Start Given data

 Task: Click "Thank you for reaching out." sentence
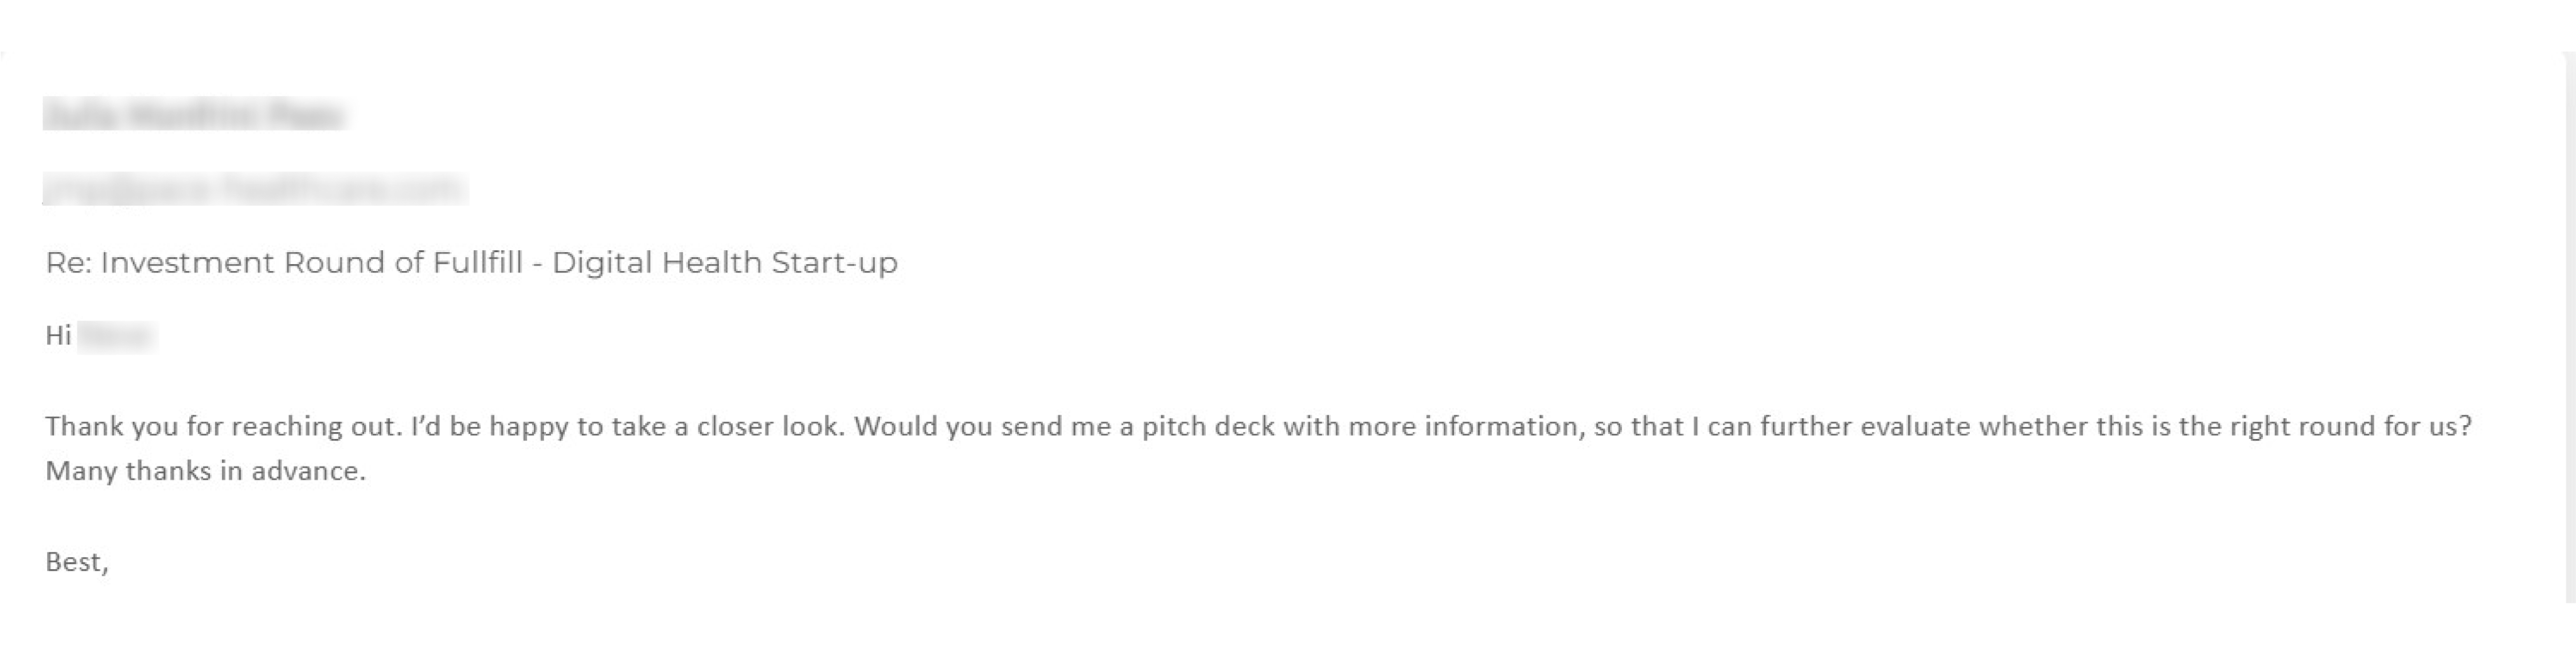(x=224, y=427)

End Given data
Start Given data

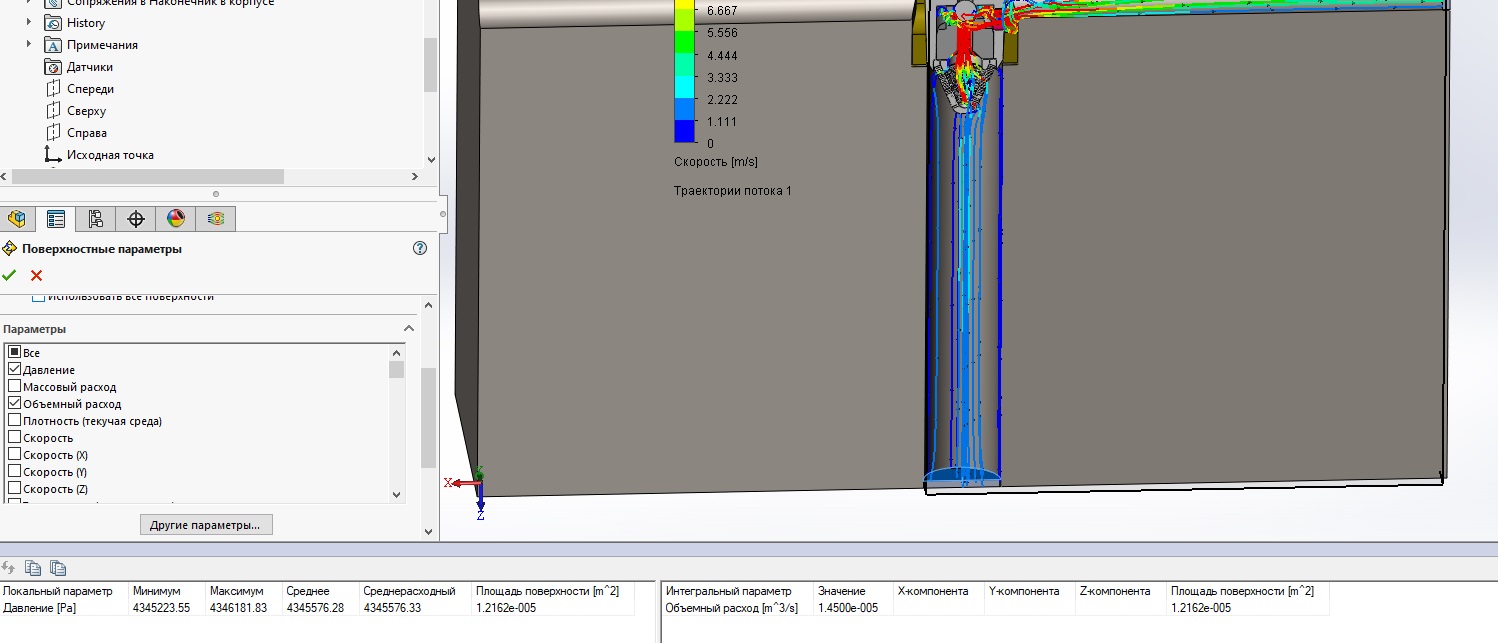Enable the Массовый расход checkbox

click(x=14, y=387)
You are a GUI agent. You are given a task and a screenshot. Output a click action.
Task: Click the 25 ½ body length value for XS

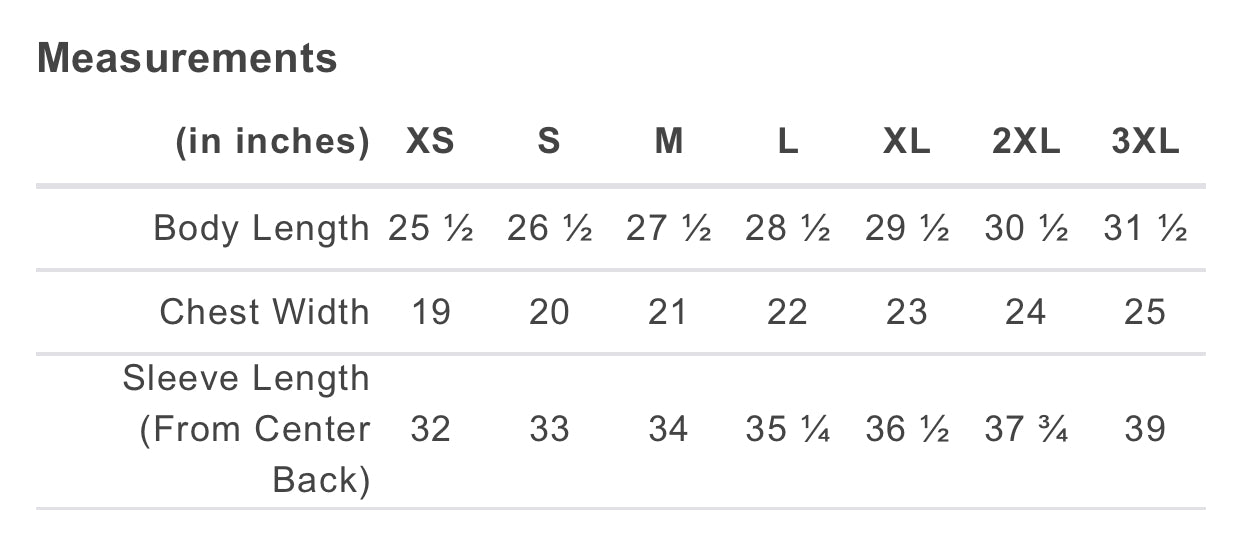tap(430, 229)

End Given data
Start Given data

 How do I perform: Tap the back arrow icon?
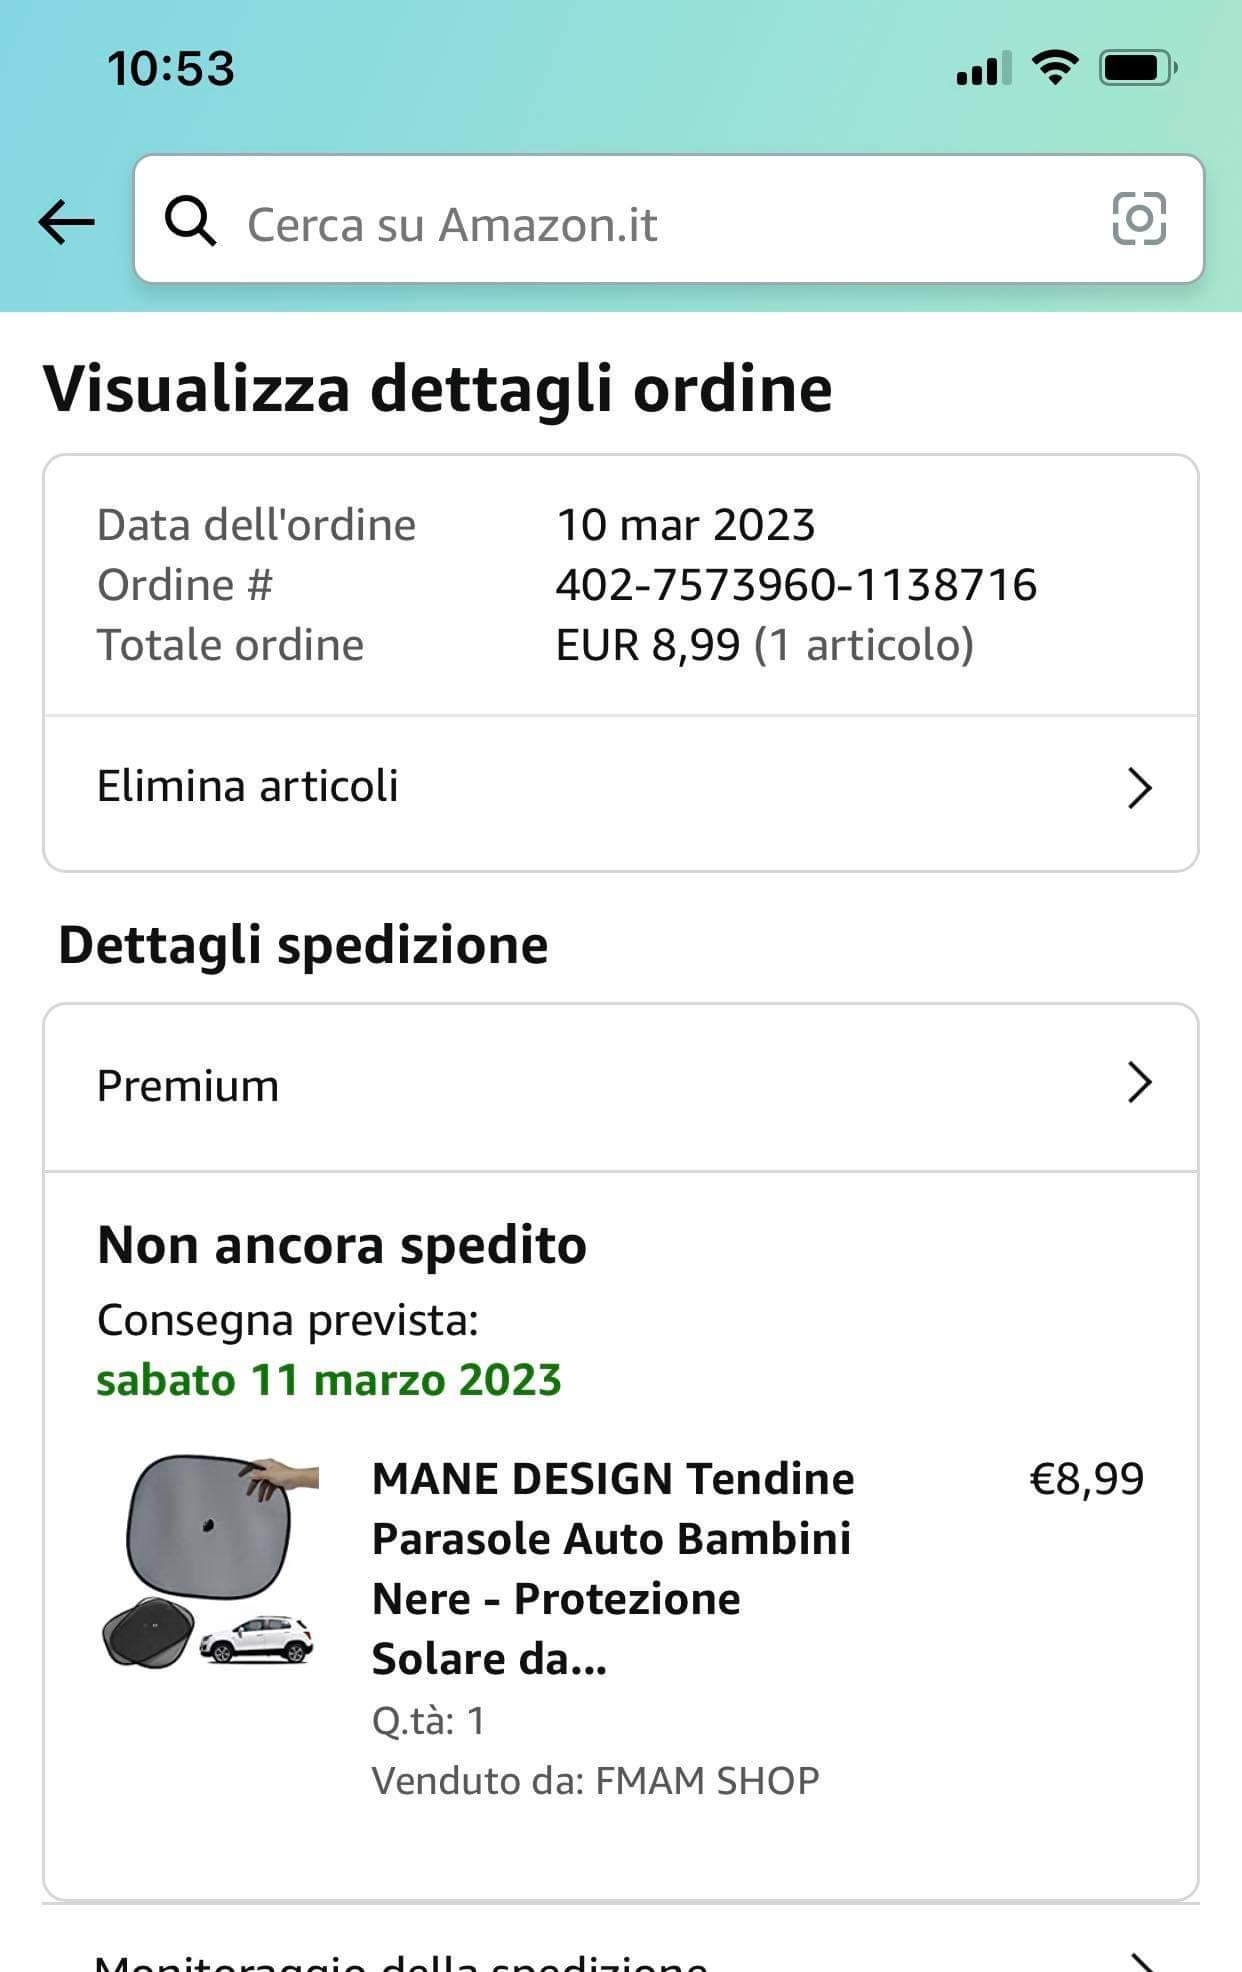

End Given data

= Exercise prompt =
Copy out the lines from the line containing "You are a GUI" up to and including the line containing "tap(430, 229)", leaving out the pictures.

= Solution =
You are a GUI agent. You are given a task and a screenshot. Output a click action.
Task: Click the 25 ½ body length value for XS

tap(430, 229)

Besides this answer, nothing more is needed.